In production, verify that incoming requests originate from Slack by validating the X-Slack-Signature header against your app’s signing secret. This prevents unauthorized parties from sending fabricated events to your endpoint.

Slack enforces rate limits on the Web API (typically one message per second per channel for chat.postMessage). Use the resilience package to add retry logic with exponential backoff:

import "github.com/lookatitude/beluga-ai/resilience"

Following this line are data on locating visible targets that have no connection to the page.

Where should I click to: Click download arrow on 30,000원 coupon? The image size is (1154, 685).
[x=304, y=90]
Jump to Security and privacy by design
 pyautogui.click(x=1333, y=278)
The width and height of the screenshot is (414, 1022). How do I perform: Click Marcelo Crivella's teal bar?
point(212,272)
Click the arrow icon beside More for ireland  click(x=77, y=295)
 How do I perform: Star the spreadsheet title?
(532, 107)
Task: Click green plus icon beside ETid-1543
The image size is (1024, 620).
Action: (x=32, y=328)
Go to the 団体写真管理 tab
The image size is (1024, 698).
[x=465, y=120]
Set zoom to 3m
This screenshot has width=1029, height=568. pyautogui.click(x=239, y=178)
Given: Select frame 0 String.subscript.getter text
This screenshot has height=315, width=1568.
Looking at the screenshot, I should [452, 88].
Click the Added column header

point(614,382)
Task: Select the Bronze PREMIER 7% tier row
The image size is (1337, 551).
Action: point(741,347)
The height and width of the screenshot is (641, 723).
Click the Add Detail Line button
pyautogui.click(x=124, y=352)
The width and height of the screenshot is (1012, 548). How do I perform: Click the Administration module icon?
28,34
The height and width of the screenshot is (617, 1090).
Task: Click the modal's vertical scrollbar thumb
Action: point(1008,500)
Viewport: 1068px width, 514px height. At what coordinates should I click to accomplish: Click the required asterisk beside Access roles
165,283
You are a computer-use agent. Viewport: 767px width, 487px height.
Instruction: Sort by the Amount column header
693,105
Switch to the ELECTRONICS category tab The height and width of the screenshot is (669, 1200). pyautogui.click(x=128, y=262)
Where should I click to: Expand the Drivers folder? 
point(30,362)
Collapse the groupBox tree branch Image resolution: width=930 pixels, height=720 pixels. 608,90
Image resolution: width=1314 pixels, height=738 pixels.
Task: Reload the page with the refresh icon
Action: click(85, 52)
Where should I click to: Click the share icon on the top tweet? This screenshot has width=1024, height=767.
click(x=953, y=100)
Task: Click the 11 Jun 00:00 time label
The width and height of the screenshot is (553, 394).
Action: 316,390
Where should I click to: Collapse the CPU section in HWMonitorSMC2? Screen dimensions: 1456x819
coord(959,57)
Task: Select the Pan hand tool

To reply in a thread rather than the channel, include the thread_ts field from the original message event in your response payload. This keeps agent conversations organized within threads.

The handler above filters messages with an empty User field to avoid responding to its own messages. For more robust filtering, check the bot_id field or maintain a set of known bot user IDs.

Verify that the SLACK_BOT_TOKEN environment variable contains a valid xoxb- prefixed token and that the token has the required OAuth scopes.

The challenge response must return the challenge value from the request body exactly as received, with a text/plain content type.